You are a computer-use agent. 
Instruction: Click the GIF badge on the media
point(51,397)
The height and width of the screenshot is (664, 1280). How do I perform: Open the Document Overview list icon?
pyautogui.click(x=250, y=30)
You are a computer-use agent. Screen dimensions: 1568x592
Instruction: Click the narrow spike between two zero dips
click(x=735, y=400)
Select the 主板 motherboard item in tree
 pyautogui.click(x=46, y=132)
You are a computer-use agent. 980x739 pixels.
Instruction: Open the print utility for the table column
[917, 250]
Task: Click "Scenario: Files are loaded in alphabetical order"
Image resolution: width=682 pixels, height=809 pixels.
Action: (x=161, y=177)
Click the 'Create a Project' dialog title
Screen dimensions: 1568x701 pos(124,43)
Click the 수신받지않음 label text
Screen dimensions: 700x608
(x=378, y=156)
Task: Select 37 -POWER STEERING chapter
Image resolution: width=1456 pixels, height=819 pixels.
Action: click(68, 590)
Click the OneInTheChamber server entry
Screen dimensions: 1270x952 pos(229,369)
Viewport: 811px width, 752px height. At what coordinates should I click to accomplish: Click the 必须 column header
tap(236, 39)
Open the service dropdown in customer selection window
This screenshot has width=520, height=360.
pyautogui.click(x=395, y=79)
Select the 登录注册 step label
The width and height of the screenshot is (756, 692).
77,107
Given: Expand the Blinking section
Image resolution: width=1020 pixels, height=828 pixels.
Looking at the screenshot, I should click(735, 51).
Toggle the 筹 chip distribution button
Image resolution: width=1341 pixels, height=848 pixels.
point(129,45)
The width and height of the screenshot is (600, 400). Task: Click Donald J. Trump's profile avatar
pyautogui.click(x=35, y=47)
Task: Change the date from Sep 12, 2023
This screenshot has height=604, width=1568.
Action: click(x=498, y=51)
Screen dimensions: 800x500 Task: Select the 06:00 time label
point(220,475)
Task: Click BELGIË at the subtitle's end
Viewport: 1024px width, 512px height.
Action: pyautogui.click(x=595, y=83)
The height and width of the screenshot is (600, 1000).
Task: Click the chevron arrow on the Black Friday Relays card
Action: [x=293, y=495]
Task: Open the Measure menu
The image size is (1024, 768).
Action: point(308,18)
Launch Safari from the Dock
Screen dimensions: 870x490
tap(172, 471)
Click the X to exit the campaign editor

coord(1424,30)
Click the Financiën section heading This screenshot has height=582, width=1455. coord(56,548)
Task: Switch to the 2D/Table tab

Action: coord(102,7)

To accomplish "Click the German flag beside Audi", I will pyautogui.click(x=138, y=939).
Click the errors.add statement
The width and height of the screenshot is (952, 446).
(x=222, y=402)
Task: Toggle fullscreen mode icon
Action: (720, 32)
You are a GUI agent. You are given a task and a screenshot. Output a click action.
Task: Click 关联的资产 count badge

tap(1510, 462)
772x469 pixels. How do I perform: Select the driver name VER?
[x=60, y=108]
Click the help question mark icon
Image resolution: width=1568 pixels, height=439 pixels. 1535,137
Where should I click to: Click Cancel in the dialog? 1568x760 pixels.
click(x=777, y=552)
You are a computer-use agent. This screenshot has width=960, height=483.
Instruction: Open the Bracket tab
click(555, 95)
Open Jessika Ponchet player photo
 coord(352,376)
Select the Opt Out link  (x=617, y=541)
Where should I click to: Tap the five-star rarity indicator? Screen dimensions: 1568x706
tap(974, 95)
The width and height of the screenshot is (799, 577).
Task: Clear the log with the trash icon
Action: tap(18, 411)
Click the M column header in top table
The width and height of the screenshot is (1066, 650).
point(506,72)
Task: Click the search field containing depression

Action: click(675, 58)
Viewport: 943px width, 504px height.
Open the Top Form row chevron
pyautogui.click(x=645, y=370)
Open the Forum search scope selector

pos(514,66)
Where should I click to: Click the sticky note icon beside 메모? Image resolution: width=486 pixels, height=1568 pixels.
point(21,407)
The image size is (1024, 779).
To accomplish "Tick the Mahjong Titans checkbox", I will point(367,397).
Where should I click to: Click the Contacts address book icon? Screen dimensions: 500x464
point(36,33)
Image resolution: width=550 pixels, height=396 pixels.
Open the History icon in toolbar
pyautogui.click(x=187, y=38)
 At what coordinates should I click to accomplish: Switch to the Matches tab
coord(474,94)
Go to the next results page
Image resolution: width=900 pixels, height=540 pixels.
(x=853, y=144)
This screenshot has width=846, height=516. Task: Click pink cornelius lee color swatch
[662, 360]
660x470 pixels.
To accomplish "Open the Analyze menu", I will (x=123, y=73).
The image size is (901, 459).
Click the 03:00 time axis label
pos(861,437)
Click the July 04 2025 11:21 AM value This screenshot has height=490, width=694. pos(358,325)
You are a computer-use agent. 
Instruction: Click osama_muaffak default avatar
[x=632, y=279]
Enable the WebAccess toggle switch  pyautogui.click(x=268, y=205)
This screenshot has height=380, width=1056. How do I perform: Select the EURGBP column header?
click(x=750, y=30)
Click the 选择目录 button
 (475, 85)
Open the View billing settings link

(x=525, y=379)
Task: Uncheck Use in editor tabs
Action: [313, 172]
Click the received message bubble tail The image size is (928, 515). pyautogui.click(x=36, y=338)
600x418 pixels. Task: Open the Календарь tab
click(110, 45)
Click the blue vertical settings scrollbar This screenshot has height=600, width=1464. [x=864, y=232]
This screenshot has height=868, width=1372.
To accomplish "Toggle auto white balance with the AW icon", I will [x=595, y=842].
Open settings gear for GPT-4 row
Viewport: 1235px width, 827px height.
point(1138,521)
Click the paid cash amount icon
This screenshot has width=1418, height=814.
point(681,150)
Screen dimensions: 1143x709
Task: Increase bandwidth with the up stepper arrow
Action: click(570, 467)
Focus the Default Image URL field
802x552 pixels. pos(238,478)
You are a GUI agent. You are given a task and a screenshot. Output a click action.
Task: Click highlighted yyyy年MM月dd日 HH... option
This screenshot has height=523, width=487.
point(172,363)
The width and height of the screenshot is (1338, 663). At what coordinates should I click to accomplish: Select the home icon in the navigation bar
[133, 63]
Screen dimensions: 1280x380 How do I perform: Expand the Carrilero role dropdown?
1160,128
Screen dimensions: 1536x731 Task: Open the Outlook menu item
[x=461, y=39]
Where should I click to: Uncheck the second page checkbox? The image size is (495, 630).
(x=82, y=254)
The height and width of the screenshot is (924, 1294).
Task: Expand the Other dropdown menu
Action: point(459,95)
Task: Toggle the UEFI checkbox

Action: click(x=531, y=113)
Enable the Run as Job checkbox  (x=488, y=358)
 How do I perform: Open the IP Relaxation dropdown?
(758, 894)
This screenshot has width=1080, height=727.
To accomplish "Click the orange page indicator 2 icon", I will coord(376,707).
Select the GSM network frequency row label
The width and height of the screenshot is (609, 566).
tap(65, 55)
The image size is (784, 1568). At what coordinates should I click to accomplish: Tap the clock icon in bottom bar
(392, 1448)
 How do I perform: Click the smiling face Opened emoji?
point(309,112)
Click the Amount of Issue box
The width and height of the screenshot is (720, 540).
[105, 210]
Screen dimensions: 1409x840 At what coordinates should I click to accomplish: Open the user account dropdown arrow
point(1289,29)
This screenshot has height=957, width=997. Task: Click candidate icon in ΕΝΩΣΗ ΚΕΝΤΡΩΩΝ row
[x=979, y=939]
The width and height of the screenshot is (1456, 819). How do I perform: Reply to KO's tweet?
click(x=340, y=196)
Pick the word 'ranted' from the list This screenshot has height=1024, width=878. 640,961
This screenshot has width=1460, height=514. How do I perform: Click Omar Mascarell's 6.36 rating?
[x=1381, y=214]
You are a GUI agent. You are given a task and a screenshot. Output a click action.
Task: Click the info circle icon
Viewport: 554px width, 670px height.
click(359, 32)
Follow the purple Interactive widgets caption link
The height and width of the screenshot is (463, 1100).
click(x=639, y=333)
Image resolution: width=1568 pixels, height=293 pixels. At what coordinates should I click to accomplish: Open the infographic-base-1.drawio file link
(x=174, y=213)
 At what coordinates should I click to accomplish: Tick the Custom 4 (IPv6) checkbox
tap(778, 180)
======
EXERCISE REQUIREMENTS:
Above are the entries. Output exactly the lines beginning with the line that has "The width and height of the screenshot is (600, 400)." and ending with the line that has "Task: Open the Measure menu".

REPLY TO THE TASK:
The width and height of the screenshot is (600, 400). Task: Click Donald J. Trump's profile avatar
pyautogui.click(x=35, y=47)
Task: Change the date from Sep 12, 2023
This screenshot has height=604, width=1568.
Action: click(x=498, y=51)
Screen dimensions: 800x500 Task: Select the 06:00 time label
point(220,475)
Task: Click BELGIË at the subtitle's end
Viewport: 1024px width, 512px height.
Action: pyautogui.click(x=595, y=83)
The height and width of the screenshot is (600, 1000).
Task: Click the chevron arrow on the Black Friday Relays card
Action: [x=293, y=495]
Task: Open the Measure menu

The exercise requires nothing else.